▶ **TASK DETAILS**
Everything before the line containing "Task: Click the" is to be left out; repeat that line and all lines after it exactly, to the end of the data.

* * * * * * * * *

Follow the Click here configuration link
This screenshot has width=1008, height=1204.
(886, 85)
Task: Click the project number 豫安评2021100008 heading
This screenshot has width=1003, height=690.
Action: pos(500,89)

* * * * * * * * *

▶ **OUTPUT**
Task: Click the project number 豫安评2021100008 heading
This screenshot has width=1003, height=690.
Action: pos(500,89)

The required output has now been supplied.